According to my lecturer, the Lipschitz condition should be $$|f(x,y_1)-f(x,y_2)|\le L|y2-y1|$$
I was able show that $x^2+y^2$ in the rectangle $|x|\le a$, $|y|\le b$ satisfies the Lipschitz condition, with my $L=2b$. But I had problem showing this for $f(x,y)=x\sin y+y\cos x $.
Best Answer
It seems that you want to prove that $f$ is Lipschitz with respect to $y$. When $f$ is viewed as a global function $f:\>{\mathbb R}^2\to{\mathbb R}$ the statement is wrong, because $$\left|{f\bigl(x,{\pi\over 2}\bigr)-f(x,0)\over {\pi\over2}}\right|\geq |x|-{\pi\over2}$$ assumes arbitrarily large values. The function $f$ is, however, locally Lipschitz with respect to $y$ in ${\mathbb R}^2$. This means that any point $(x_0,y_0)$ has a neighborhood $W$ whithin which the Lipschitz condition is fulfilled. In order to see this it is sufficient to note that $f\in C^1({\mathbb R}^2)$, but maybe you want a selfcontained proof.
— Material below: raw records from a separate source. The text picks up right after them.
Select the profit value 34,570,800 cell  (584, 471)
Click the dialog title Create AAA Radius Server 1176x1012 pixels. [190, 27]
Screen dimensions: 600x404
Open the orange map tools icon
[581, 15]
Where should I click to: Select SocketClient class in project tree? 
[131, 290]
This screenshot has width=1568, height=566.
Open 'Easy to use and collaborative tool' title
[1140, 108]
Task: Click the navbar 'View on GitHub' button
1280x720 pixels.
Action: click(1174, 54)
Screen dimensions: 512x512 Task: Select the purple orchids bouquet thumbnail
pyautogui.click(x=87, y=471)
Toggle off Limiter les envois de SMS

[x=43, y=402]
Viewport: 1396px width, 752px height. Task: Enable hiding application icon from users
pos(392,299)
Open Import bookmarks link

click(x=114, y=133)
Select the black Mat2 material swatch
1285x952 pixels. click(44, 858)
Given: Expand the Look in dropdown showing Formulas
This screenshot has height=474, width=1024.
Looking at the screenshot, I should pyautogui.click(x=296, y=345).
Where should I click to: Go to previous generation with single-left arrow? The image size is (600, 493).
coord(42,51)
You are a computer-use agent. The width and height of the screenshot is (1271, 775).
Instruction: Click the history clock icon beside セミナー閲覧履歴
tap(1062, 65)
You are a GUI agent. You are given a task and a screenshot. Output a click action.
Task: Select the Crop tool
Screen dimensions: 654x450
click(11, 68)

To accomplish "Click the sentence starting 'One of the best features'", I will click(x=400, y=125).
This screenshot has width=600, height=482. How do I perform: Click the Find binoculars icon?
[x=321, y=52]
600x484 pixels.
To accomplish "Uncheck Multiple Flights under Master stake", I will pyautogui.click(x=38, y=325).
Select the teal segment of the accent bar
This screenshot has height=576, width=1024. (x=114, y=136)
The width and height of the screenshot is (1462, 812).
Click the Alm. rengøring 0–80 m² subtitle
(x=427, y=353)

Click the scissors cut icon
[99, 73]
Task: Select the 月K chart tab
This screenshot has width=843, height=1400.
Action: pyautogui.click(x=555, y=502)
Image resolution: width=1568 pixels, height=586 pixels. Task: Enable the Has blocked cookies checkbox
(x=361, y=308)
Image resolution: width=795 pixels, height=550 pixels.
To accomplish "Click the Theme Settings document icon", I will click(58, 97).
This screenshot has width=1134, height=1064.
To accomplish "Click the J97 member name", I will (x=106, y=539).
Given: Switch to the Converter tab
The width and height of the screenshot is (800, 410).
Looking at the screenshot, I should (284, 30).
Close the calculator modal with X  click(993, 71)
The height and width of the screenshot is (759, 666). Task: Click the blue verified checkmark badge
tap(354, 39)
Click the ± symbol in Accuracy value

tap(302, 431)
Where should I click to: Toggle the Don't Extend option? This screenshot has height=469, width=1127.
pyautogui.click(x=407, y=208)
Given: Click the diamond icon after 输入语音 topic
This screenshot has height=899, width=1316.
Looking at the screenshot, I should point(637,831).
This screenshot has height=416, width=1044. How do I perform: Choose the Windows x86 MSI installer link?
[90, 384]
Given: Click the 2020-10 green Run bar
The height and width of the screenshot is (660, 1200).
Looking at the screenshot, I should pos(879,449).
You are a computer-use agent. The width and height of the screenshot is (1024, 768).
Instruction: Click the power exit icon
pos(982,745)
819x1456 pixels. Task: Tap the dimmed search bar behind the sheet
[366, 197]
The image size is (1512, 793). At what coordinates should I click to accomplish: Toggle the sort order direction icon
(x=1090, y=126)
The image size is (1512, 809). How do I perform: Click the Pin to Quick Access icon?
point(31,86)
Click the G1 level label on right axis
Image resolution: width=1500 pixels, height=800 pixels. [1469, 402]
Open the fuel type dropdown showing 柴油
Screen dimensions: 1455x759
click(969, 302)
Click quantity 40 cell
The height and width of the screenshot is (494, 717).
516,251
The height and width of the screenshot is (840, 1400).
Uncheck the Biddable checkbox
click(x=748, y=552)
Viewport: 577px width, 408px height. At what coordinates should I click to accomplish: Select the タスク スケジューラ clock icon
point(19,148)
From $${\partial f(x,y)\over\partial y}= x\cos y+\cos x$$ it follows that $\bigl|{\partial f(x,y)\over\partial y}\bigr|\leq |x|+1$. Therefore any point $(x_0,y_0)$ is the center of a quite large window $W$ such that for a suitable $M$ one has $$\left|{\partial f(x,y)\over\partial y}\right|\leq M\qquad\forall (x,y)\in W\ .$$ By means of the MVT we then conclude that $$\bigl|f(x,y_1)-f(x,y_2)\bigr|\leq M\>|y_1-y_2|$$ for all $(x,y_1)$, $(x,y_2)\in W$.